Influence of wettability and surface activity on release behavior of hydrophilic substances from lipid matrices

The aim of this study was to investigate the role of matrix and drug properties on controlled release from triglyceride matrices. Mini-cylinders of 2 mm diameter, 2.2 mm height and 7 mg weight were produced by compression of lipid powder obtained by using a polyethylene glycol (PEG) co-lyophilization method for the model substances lysozyme and FITC-dextran (Mw 4000 Da). Lysozyme was released with decreasing velocity from glyceryl trilaurate, -myristate, -palmitate and -stearate for more than 14 months. Release correlated well with triglyceride lipophilicity defined by the chain length of the fatty acids. Contact angle measurements and the analysis of buffer penetration visualized by confocal microscopy emphasized the role of matrix wettability as a prerequisite for release. A comparison with FITC-dextran revealed that the protein itself enhances matrix wettability and hence its release due to its surface active properties. FITC-dextran remained trapped within the matrix only to be released at lower compression force or after the addition of surfactant. Protein added externally to the release buffer at 0.1% (w/v) was not efficient in lowering the contact angle and increasing the release rate of FITC-dextran.
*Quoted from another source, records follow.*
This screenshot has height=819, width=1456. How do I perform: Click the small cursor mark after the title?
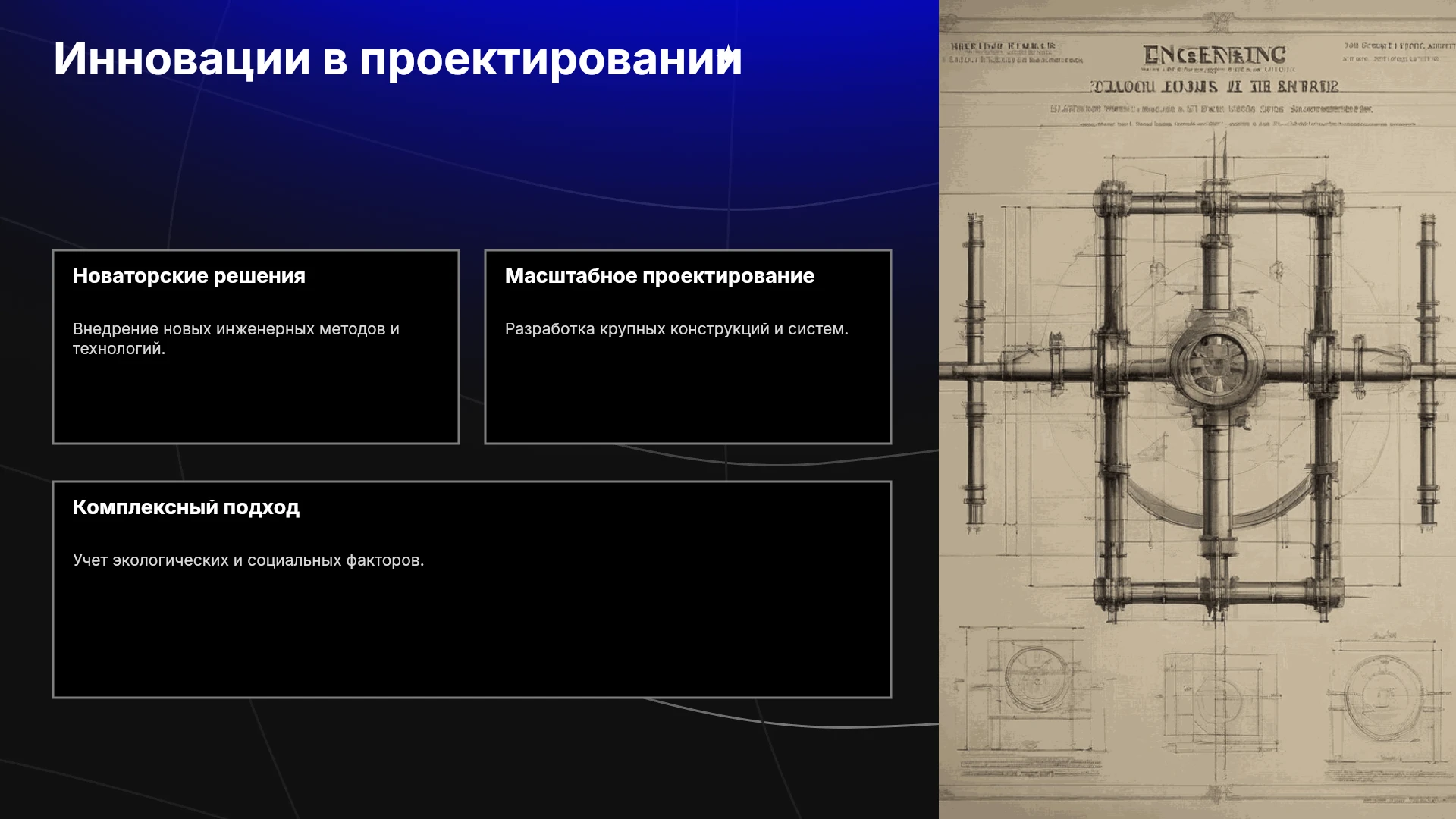click(726, 53)
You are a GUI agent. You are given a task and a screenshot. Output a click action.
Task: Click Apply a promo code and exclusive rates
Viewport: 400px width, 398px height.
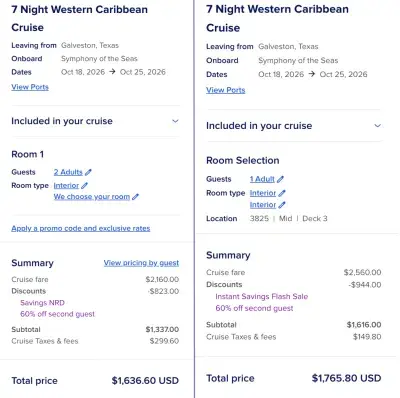(81, 228)
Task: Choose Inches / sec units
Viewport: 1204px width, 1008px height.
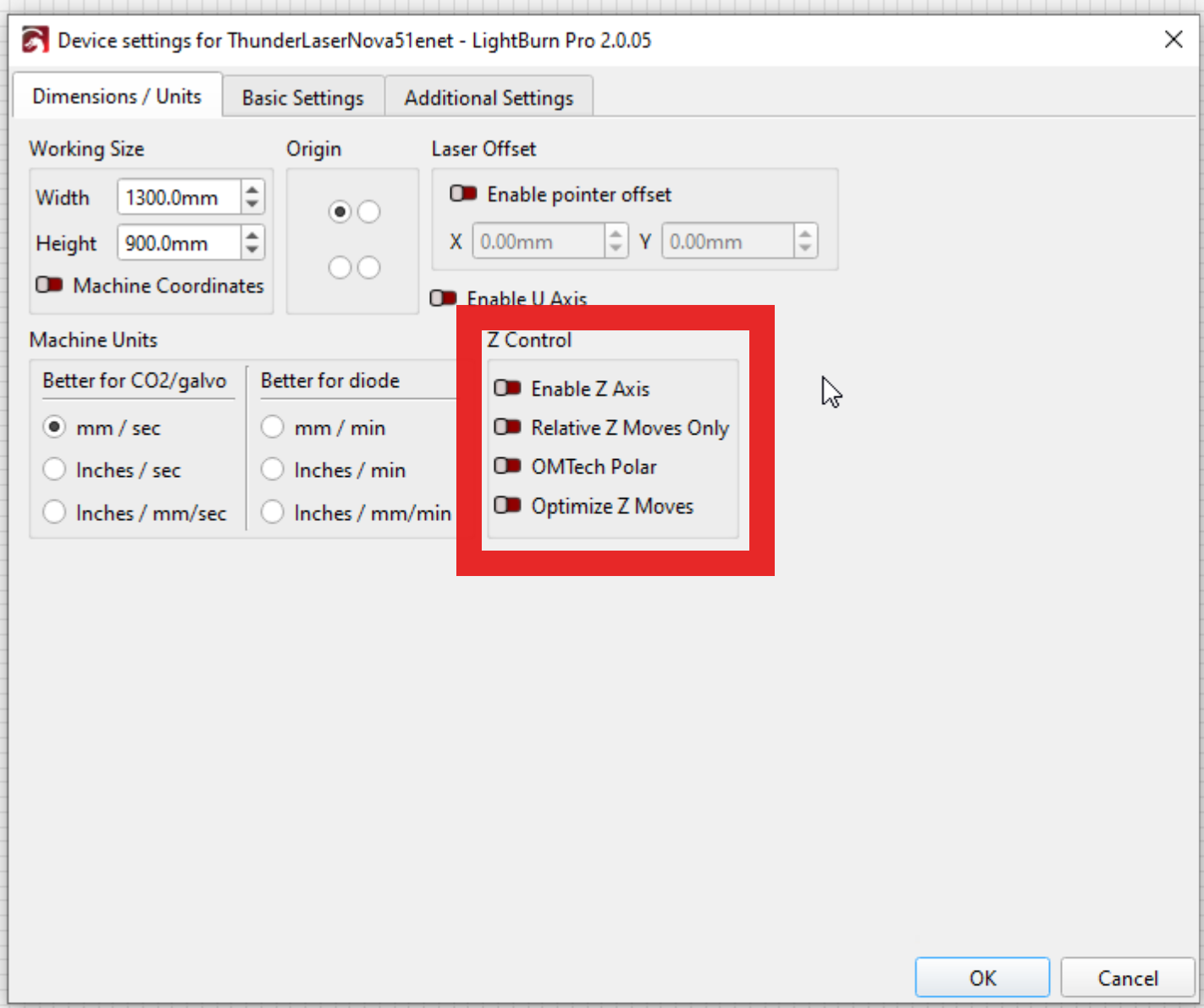Action: tap(54, 469)
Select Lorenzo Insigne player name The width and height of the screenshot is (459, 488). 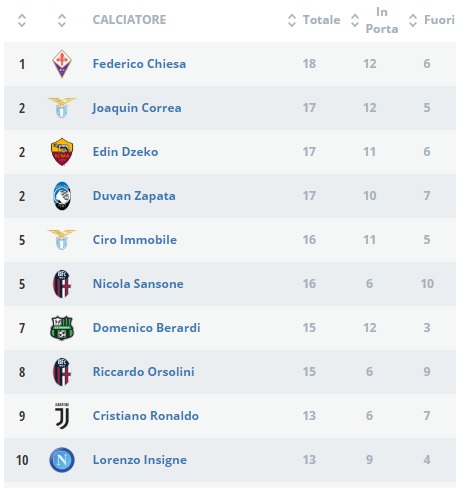tap(140, 460)
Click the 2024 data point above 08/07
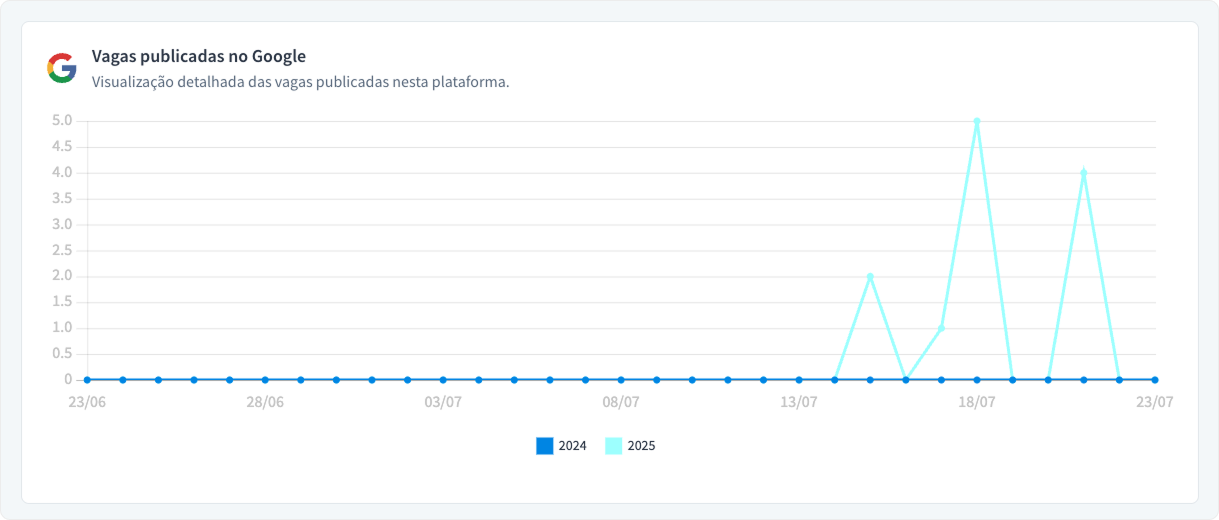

Tween®20 and 81 could be used in different concentrations (0.1, 0.01 and 0.001% (w/v)) to alter lysozyme and FITC-dextran release profiles: resulting release rates showed a close dependence on the contact angle of the respective release medium and triglyceride matrix material. However, both Tweens® seem to act not only by reducing the release medium contact angle but also by moderately affecting interparticulate adhesion of the matrix material.